**REQUIRED ACTION:** Retype, exactly as they appear below, the lines between the line holding "Where should I click to: Open the AWS" and the line holding "Click the Animer", both ends included.
====================
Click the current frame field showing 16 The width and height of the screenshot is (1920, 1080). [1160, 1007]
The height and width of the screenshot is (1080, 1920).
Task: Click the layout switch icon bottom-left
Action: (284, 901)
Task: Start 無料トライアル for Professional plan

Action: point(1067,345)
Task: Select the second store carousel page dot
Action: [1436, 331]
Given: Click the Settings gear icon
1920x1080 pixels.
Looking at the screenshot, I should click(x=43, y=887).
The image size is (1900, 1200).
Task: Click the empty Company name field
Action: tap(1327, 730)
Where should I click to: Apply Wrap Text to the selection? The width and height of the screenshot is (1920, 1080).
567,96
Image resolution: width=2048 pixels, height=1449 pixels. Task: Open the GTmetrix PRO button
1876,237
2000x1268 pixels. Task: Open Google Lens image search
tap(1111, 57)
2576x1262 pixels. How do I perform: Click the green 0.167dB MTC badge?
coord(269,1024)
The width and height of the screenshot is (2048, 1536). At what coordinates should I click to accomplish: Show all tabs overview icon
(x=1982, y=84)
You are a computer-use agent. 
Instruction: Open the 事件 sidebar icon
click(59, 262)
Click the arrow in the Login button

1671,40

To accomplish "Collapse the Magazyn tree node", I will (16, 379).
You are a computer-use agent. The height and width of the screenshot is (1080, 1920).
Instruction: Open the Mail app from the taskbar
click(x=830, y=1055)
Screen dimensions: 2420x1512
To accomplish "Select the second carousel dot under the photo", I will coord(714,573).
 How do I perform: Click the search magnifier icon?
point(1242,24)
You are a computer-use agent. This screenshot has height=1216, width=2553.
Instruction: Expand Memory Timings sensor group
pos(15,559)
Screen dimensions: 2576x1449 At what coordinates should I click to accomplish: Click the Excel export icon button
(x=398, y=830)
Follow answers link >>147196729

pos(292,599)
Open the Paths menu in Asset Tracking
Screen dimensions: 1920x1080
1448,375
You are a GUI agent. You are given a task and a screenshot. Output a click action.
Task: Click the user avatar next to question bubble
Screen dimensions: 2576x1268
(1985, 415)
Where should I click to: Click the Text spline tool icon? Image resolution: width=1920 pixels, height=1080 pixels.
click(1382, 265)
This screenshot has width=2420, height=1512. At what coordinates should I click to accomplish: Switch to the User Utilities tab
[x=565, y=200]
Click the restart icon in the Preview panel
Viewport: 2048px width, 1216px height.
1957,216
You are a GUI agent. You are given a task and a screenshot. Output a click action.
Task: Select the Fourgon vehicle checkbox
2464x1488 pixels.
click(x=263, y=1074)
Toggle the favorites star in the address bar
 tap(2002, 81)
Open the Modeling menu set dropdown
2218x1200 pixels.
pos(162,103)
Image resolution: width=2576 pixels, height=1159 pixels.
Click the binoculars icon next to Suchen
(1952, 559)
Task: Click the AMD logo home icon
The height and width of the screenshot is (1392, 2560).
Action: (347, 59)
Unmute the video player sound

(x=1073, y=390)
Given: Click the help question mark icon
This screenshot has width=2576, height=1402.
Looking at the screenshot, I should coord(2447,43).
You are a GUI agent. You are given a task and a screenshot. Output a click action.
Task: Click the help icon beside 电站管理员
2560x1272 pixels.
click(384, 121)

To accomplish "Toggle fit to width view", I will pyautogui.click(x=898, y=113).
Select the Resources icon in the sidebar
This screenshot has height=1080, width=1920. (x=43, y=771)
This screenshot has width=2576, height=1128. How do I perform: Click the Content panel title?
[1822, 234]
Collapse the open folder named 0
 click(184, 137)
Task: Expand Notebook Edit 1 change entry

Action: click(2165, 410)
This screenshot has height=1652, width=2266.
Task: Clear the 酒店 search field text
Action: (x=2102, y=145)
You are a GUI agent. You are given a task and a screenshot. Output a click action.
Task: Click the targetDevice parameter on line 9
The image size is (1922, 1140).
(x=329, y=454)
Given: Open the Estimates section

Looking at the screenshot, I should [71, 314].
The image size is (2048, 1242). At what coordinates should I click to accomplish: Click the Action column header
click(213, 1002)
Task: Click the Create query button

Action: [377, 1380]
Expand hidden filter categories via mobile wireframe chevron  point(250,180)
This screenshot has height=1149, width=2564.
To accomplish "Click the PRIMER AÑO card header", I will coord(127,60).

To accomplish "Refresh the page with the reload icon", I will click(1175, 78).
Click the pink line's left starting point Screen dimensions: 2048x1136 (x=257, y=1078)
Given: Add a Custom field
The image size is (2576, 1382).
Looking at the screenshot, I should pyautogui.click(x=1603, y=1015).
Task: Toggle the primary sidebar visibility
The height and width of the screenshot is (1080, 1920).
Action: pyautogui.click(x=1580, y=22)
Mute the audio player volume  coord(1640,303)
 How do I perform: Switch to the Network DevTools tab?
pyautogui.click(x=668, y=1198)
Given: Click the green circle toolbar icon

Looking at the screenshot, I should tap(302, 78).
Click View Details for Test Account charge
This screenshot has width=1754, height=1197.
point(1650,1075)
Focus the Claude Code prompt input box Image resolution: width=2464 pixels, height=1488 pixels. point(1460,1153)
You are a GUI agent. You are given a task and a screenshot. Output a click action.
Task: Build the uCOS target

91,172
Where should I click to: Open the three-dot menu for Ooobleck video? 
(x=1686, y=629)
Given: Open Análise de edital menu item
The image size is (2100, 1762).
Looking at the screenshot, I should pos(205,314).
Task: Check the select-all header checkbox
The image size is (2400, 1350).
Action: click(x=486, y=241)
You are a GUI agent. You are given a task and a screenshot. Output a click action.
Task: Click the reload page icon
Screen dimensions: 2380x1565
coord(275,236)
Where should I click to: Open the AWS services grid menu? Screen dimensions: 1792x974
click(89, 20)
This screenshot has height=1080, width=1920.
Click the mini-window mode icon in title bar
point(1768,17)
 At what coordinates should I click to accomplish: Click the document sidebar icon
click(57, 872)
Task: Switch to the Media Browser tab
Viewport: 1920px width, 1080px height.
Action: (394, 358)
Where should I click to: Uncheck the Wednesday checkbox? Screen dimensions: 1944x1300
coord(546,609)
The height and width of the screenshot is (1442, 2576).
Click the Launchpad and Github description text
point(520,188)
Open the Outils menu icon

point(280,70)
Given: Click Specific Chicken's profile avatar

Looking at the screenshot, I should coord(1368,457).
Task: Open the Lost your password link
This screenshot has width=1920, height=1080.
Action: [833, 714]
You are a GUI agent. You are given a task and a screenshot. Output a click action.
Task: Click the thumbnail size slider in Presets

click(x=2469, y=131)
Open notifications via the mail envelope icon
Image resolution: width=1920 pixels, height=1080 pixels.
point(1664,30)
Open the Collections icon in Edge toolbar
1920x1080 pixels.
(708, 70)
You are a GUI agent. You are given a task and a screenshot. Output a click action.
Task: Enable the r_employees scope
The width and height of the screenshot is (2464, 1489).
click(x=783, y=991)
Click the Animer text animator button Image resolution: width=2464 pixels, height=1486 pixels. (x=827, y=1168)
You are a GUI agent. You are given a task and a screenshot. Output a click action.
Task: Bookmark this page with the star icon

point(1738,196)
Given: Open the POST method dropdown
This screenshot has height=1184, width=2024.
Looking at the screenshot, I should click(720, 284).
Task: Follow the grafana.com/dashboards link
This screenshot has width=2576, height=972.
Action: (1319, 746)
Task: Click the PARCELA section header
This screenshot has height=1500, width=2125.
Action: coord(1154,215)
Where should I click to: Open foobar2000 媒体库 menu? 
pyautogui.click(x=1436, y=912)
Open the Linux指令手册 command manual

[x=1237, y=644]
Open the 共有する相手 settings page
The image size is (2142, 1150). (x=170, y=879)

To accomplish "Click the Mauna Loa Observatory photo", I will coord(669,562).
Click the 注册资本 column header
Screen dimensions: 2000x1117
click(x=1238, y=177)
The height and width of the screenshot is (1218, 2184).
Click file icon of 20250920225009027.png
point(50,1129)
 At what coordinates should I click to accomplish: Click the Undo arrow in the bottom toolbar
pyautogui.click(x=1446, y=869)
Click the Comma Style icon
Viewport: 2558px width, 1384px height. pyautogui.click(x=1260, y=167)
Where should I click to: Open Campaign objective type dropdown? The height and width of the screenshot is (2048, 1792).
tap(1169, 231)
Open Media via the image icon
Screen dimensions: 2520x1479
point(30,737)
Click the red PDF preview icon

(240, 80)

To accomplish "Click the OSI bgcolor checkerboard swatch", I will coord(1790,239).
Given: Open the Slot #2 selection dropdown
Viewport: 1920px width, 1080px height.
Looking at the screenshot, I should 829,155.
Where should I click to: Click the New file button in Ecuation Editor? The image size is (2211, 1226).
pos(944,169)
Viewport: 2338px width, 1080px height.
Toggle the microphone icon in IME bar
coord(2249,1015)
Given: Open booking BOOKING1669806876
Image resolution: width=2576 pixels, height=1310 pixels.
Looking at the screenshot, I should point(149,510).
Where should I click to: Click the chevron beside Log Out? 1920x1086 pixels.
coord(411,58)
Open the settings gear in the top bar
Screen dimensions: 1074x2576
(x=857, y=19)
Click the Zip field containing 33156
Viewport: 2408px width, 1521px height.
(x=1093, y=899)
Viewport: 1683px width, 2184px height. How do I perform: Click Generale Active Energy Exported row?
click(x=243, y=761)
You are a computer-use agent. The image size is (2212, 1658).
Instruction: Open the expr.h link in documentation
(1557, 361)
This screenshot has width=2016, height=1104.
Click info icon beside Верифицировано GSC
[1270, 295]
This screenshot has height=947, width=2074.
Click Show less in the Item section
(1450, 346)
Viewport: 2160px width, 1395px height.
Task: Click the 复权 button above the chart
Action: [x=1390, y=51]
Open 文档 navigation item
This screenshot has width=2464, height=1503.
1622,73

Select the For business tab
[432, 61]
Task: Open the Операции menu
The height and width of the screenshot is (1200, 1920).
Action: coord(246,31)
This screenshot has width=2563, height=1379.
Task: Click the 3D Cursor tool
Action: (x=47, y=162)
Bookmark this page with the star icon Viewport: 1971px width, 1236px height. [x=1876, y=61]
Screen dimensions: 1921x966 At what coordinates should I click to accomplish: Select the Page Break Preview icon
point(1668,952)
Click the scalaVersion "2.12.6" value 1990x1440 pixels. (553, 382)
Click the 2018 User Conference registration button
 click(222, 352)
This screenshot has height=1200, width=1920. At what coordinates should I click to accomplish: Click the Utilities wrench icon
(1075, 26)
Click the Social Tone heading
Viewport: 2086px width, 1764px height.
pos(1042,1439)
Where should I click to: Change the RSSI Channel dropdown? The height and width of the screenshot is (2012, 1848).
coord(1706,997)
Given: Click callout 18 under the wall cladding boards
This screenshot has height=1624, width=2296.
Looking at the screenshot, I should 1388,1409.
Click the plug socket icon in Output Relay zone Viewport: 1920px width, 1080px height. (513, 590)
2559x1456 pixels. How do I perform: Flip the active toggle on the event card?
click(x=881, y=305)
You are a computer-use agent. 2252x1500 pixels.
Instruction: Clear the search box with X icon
====================
**YOUR SOLUTION:**
Where should I click to: Open the AWS services grid menu? Screen dimensions: 1792x974
click(89, 20)
This screenshot has height=1080, width=1920.
Click the mini-window mode icon in title bar
point(1768,17)
 At what coordinates should I click to accomplish: Click the document sidebar icon
click(57, 872)
Task: Switch to the Media Browser tab
Viewport: 1920px width, 1080px height.
Action: (394, 358)
Where should I click to: Uncheck the Wednesday checkbox? Screen dimensions: 1944x1300
coord(546,609)
The height and width of the screenshot is (1442, 2576).
Click the Launchpad and Github description text
point(520,188)
Open the Outils menu icon

point(280,70)
Given: Click Specific Chicken's profile avatar

Looking at the screenshot, I should coord(1368,457).
Task: Open the Lost your password link
This screenshot has width=1920, height=1080.
Action: [833, 714]
You are a GUI agent. You are given a task and a screenshot. Output a click action.
Task: Click the thumbnail size slider in Presets

click(x=2469, y=131)
Open notifications via the mail envelope icon
Image resolution: width=1920 pixels, height=1080 pixels.
point(1664,30)
Open the Collections icon in Edge toolbar
1920x1080 pixels.
(708, 70)
You are a GUI agent. You are given a task and a screenshot. Output a click action.
Task: Enable the r_employees scope
The width and height of the screenshot is (2464, 1489).
click(x=783, y=991)
Click the Animer text animator button Image resolution: width=2464 pixels, height=1486 pixels. (x=827, y=1168)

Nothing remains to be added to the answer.